* Given exercise A: Output the passage of the mailing-list message from "Thanks for the" to "serializing the tuple.", copied word for word.

▬▬▬▬▬▬▬▬▬▬

Mailing-List: contact user-help@flink.apache.org; run by ezmlm
Precedence: bulk
Reply-To: user@flink.apache.org
MIME-Version: 1.0
In-Reply-To: <56F26401.8020401@apache.org>
References: 
 <CAN0XJzPq+-ARa+X1Q_QKLTiHfBKXUkqZQVR0tA=UYE69=7DbDw@mail.gmail.com>
 <56F15AB4.5030905@apache.org>
 <CAN0XJzOm+E499G1E+5ia0ysirECMirYtUwHasmG_bW+9cV-6tg@mail.gmail.com>
 <56F26401.8020401@apache.org>
From: Stefano Bortoli <s.bortoli@gmail.com>
Date: Wed, 23 Mar 2016 10:50:58 +0100
Message-ID: 
 <CAN0XJzOjet8bFx5+-oXzamOu3Sq6_c4ghovZDW6g=2BfBG2LNg@mail.gmail.com>
Subject: Re: Oracle 11g number serialization: classcast problem
To: user@flink.apache.org
Content-Type: multipart/alternative; boundary=001a1130d2187ab408052eb445a4

--001a1130d2187ab408052eb445a4
Content-Type: text/plain; charset=UTF-8

Thanks for the clarification.

case java.sql.Types.DECIMAL:
                    reuse.setField(resultSet.getBigDecimal(pos +
1).doubleValue(), pos);
                    break;

this causes both a nullpointer on null values as well as a double class
cast exception when serializing the tuple.

For the moment, because we have mostly a 'reading problem', we modified the
inputformat to get strings and we output them as CSV.

case java.sql.Types.NUMERIC:
                    if(resultSet.getBigDecimal(pos + 1)==null)
reuse.setField("", pos);
                    else reuse.setField(resultSet.getBigDecimal(pos +
1).toPlainString(), pos);
                    break;

Another problem is that the reading is sequential and does not allow for
splits. When we get a working version that is satisfying, we'll share the
contribution. Our idea is to enable the execution of Sqoop scripts using
Flink. We are testing it on a Oracle table of 11 billion records, but we
did not get through a complete run. We are just at first prototype level,
so there is surely some work to do. :-)

▬▬▬▬▬▬▬▬▬▬

* Given exercise B: Return the entries verbatim, from the line with "Vilkår (297, 2437)" through the final entry.

Entries for locating text and elements

▬▬▬▬▬▬▬▬▬▬

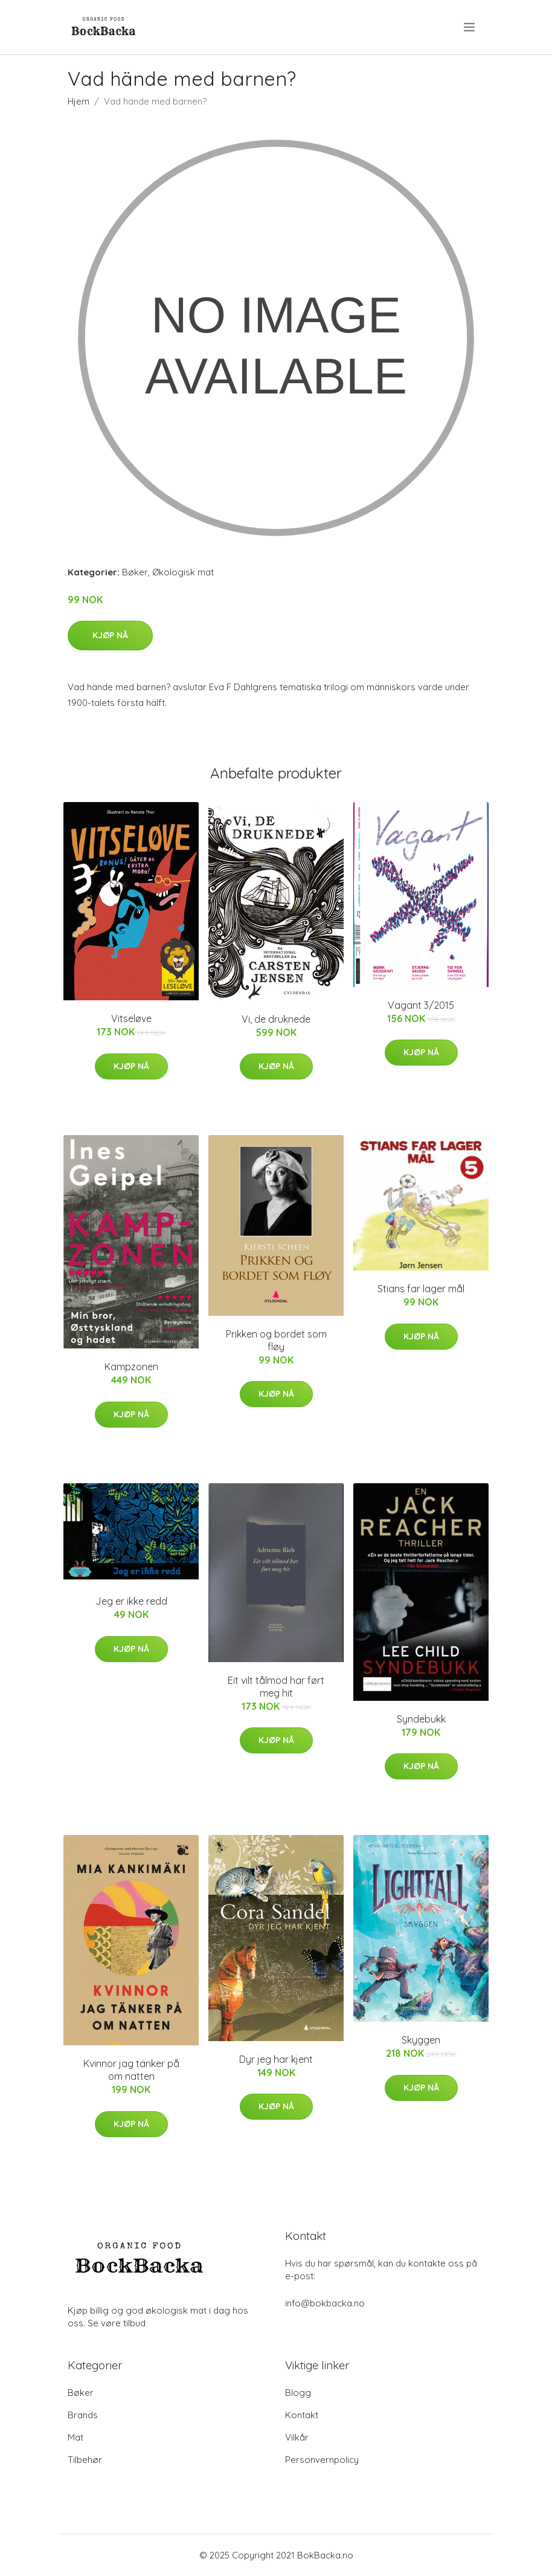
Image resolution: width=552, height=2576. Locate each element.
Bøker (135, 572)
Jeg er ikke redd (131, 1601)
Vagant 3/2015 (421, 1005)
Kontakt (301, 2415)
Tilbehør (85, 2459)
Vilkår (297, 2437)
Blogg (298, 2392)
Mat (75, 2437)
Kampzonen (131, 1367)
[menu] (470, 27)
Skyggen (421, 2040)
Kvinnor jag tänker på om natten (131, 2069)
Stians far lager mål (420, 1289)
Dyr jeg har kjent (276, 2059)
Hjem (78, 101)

▬▬▬▬▬▬▬▬▬▬

* Final answer A:
Thanks for the clarification.

case java.sql.Types.DECIMAL:
                    reuse.setField(resultSet.getBigDecimal(pos +
1).doubleValue(), pos);
                    break;

this causes both a nullpointer on null values as well as a double class
cast exception when serializing the tuple.

* Final answer B:
Vilkår (297, 2437)
Blogg (298, 2392)
Mat (75, 2437)
Kampzonen (131, 1367)
[menu] (470, 27)
Skyggen (421, 2040)
Kvinnor jag tänker på om natten (131, 2069)
Stians far lager mål (420, 1289)
Dyr jeg har kjent (276, 2059)
Hjem (78, 101)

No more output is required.